Nie tak to miało wyglądać – porażka Elany na inaugurację

0
2048
SONY DSC

Toruńska Elana nowy sezon III ligi rozpoczęła w nie najlepszym stylu. W domowym meczu z Gwardią Koszalin, żółto-niebiescy przegrali 0-1, chociaż przebieg meczu układał się korzystniej dla nich. Niestety, sprawdziło się stare piłkarskie porzekadło, że zmarnowane sytuacje się mszczą i Elana musiała uznać wyższość rywali

Elana mecz rozpoczęła w całkowicie odmienionym składzie. Na boisku nie pojawił się żaden z zawodników z poprzedniego sezonu, a sami nowi piłkarze, którzy dołączyli do zespołu w okresie przygotowawczym. Niemal połowę wyjściowej jedenastki stanowili byli gracze Pelikana Niechanowo. Wydawało się, że kolektyw wybrany przez trenera Jerzego Cyraka spełni swoje zadanie i zdobędzie bramkę. Elana grała bardzo dobrze już od pierwszego gwizdka. Żółto-niebiescy zdecydowanie dominowali na boisku i przez długi czas okupowali bramkę Adriana Hartleba. Pierwszą groźną sytuację gospodarze stworzyli sobie już w piątej minucie. W sytuacji sam na sam z bramkarzem gości znalazł się Tomasz Bzdęga, ale Hartleb znakomicie wyczuł jego intencje i wybronił strzał piłkarza Elany. Torunianie podejmowali kolejne próby strzelenia gola. Pozwalali im na to piłkarze Gwardii, którzy pierwszą połowę spędzili na bronieniu swojej bramki i rzadko zapędzali się w pole karne gospodarzy. Niestety, mimo bierności przyjezdnych, Elana nie potrafiła znaleźć drogi do bramki. Najbliżej otworzenia wyniku był Łukasz Zagdański, który w 40. minucie prawie pokonał golkipera gości strzałem głową. Piłka przeleciała jednak obok bramki i pierwsza połowa zakończyła się bezbramkowym remisem.
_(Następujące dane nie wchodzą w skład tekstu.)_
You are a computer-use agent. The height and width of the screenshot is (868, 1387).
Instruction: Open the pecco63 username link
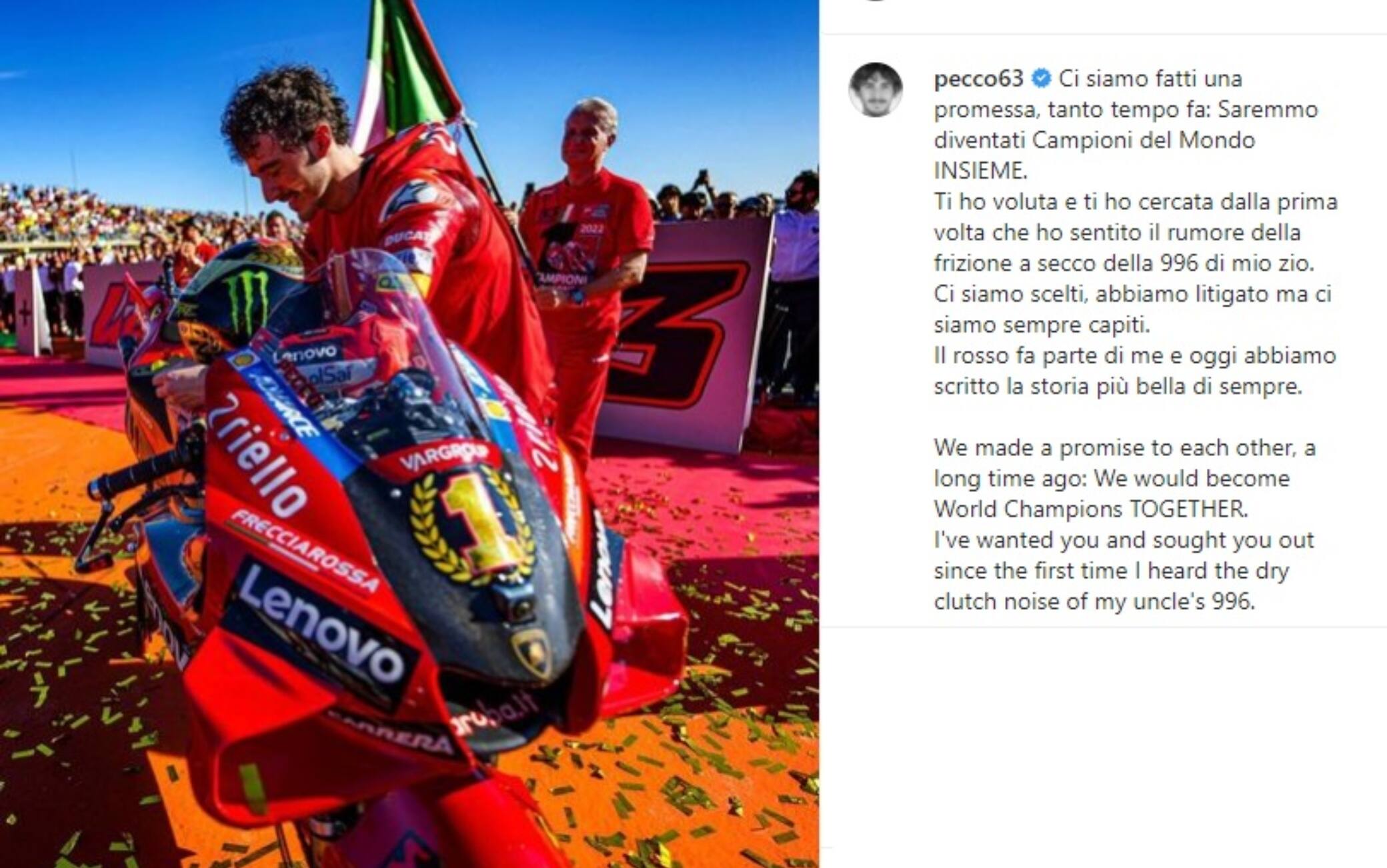click(x=978, y=79)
Zupełnie inaczej ułożyła się druga część spotkania. Elana kontynuowała dobrą grę pod polem karnym przeciwników, ale i oni w końcu się przebudzili, co poskutkowało przeniesieniem gry w na środek boiska. Groźniejsze akcje były już tylko wynikiem kontrataków, z których lepsze sytuacje stwarzali sobie goście. Mimo to w 57 minucie Elana mogła prowadzić 1:0, ale znów na posterunku był Hartleb. Dobra postawa koszalińskiego bramkarza pozwalała swobodnie operować grą w ofensywie. Co prawda mozolnie wyprowadzane akcje nie przynosiły Gwardii żadnych korzyści, ale stałe fragmenty już tak. To właśnie z rzutu rożnego padła jedyna bramka w tym spotkaniu. Dobre dośrodkowanie jeszcze lepiej wykorzystał Sebastian Ginter i to Gwardia objęła prowadzenie. Niestety, pomimo dwóch dogodnych sytuacji, Elanie nie udało się zmienić rezultatu i sezon rozpoczęli od porażki.

Powiedzieli po meczu:

Adrian Hartleb (bramkarz Gwardii Koszalin): Od początku meczu założyliśmy sobie, że wyjdziemy lekko cofnięci i postaramy się, żeby bramki nie stracić. To nam się udało i jesteśmy zadowoleni ze swojej postawy. Początek sezonu jest ważny. Nam udało się zwyciężyć na inaugurację i mam nadzieję, że podobnie będzie w następnych meczach.

Tadeusz Żakieta (trener Gwardii Koszalin): To był bardzo trudny mecz, w którym wynik wciąż był kwestią otwartą. Elana w pierwszej połowie naprawdę mocno nas docisnęła i raz była blisko strzelenia gola. Na szczęście udało nam się tego uniknąć, bo ten mecz z pewnością inaczej by wyglądał. My zbyt dużo sytuacji przed strzeleniem bramki sobie nie stworzyliśmy, co wynikało z naszej taktyki: nie stracić bramki i próbować grać z kontrataku. Czasem to wychodziło nam nieporadnie, ale upatrywaliśmy też szansy w stałych fragmentach, a to właśnie one przyniosły nam bramkę.

Michał Steinke (kapitan Elany Toruń): Nie udało nam się wykorzystać trzech stuprocentowych sytuacji. Popełniliśmy błąd przy stałym fragmencie gry. Nie ma co chować głowy w piasek. Pozostaje nam przeprosić tylko kibiców za dzisiejszy wynik, a w następnym meczu będzie tylko lepiej.

Jerzy Cyrak (trener Elany Toruń): Gratuluję trenerowi Żakiecie i rywalom. W stu procentach wykonali swój plan. Jeśli chodzi on nas, to zostaliśmy zmuszeni do gry w ataku pozycyjnym, co, na szczęście dla nas, skutkowało groźnymi sytuacjami. Natomiast jeśli się z takich akcji nie zdobywa gola, to konsekwencją tego może być tylko porażka.

Już za tydzień nadarzy się okazja do rehabilitacji. Podopiecznych Jerzego Cyraka czeka wyjazd do Świecia, gdzie zmierzą się z tamtejszą Wdą.